#### [What is being asked]
Send every record back word for word.

#### [Input]
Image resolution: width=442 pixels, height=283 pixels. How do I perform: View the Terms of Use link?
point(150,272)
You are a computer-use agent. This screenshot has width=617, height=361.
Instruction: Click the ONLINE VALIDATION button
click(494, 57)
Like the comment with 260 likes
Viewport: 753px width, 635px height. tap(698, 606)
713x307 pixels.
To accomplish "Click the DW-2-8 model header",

#### [Completed task]
Image resolution: width=442 pixels, height=283 pixels. How do I perform: View the Terms of Use link?
point(150,272)
You are a computer-use agent. This screenshot has width=617, height=361.
Instruction: Click the ONLINE VALIDATION button
click(494, 57)
Like the comment with 260 likes
Viewport: 753px width, 635px height. tap(698, 606)
713x307 pixels.
To accomplish "Click the DW-2-8 model header",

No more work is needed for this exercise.